■ Interface element records ■

---------------

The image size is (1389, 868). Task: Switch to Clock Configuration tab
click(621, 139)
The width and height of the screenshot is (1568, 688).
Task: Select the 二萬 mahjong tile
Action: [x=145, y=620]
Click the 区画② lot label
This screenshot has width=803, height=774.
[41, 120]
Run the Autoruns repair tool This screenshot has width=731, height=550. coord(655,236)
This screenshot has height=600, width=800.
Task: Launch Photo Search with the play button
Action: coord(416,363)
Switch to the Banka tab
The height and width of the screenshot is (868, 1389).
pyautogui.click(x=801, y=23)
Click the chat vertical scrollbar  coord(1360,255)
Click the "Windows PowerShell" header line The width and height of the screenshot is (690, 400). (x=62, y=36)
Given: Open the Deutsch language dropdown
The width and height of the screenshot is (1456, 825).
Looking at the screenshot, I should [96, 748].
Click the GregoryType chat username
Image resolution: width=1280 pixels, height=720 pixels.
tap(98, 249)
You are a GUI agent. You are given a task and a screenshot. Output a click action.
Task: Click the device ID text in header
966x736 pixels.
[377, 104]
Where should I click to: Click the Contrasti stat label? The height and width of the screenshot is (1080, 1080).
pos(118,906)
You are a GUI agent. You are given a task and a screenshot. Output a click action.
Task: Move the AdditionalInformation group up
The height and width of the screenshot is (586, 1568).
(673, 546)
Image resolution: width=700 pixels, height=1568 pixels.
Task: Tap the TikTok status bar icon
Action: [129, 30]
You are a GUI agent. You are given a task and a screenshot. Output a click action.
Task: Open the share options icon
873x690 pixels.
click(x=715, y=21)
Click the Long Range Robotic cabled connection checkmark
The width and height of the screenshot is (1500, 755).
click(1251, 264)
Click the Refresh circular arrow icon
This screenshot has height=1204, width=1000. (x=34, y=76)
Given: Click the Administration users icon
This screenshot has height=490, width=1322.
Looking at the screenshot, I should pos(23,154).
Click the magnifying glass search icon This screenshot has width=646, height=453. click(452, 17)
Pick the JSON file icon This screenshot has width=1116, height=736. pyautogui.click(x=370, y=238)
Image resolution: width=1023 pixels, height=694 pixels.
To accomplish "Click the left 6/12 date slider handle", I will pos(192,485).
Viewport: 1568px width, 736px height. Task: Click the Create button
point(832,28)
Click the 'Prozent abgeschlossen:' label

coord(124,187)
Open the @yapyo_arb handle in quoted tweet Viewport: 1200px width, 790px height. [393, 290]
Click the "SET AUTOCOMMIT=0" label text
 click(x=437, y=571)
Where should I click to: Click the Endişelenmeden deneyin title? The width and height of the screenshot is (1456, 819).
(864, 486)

---------------

■ Stated task ■
Can you switch "GUI agent" to "screen assistant" throughout the records above and give them again with nothing else changed?

■ Worked solution ■
The image size is (1389, 868). Task: Switch to Clock Configuration tab
click(621, 139)
The width and height of the screenshot is (1568, 688).
Task: Select the 二萬 mahjong tile
Action: [x=145, y=620]
Click the 区画② lot label
This screenshot has width=803, height=774.
[41, 120]
Run the Autoruns repair tool This screenshot has width=731, height=550. coord(655,236)
This screenshot has height=600, width=800.
Task: Launch Photo Search with the play button
Action: coord(416,363)
Switch to the Banka tab
The height and width of the screenshot is (868, 1389).
pyautogui.click(x=801, y=23)
Click the chat vertical scrollbar  coord(1360,255)
Click the "Windows PowerShell" header line The width and height of the screenshot is (690, 400). (x=62, y=36)
Given: Open the Deutsch language dropdown
The width and height of the screenshot is (1456, 825).
Looking at the screenshot, I should [96, 748].
Click the GregoryType chat username
Image resolution: width=1280 pixels, height=720 pixels.
tap(98, 249)
You are a screen assistant. You are given a task and a screenshot. Output a click action.
Task: Click the device ID text in header
966x736 pixels.
[377, 104]
Where should I click to: Click the Contrasti stat label? The height and width of the screenshot is (1080, 1080).
pos(118,906)
You are a screen assistant. You are given a task and a screenshot. Output a click action.
Task: Move the AdditionalInformation group up
The height and width of the screenshot is (586, 1568).
(673, 546)
Image resolution: width=700 pixels, height=1568 pixels.
Task: Tap the TikTok status bar icon
Action: [129, 30]
You are a screen assistant. You are given a task and a screenshot. Output a click action.
Task: Open the share options icon
873x690 pixels.
click(x=715, y=21)
Click the Long Range Robotic cabled connection checkmark
The width and height of the screenshot is (1500, 755).
click(1251, 264)
Click the Refresh circular arrow icon
This screenshot has height=1204, width=1000. (x=34, y=76)
Given: Click the Administration users icon
This screenshot has height=490, width=1322.
Looking at the screenshot, I should pos(23,154).
Click the magnifying glass search icon This screenshot has width=646, height=453. click(452, 17)
Pick the JSON file icon This screenshot has width=1116, height=736. pyautogui.click(x=370, y=238)
Image resolution: width=1023 pixels, height=694 pixels.
To accomplish "Click the left 6/12 date slider handle", I will pos(192,485).
Viewport: 1568px width, 736px height. Task: Click the Create button
point(832,28)
Click the 'Prozent abgeschlossen:' label

coord(124,187)
Open the @yapyo_arb handle in quoted tweet Viewport: 1200px width, 790px height. [393, 290]
Click the "SET AUTOCOMMIT=0" label text
 click(x=437, y=571)
Where should I click to: Click the Endişelenmeden deneyin title? The width and height of the screenshot is (1456, 819).
(864, 486)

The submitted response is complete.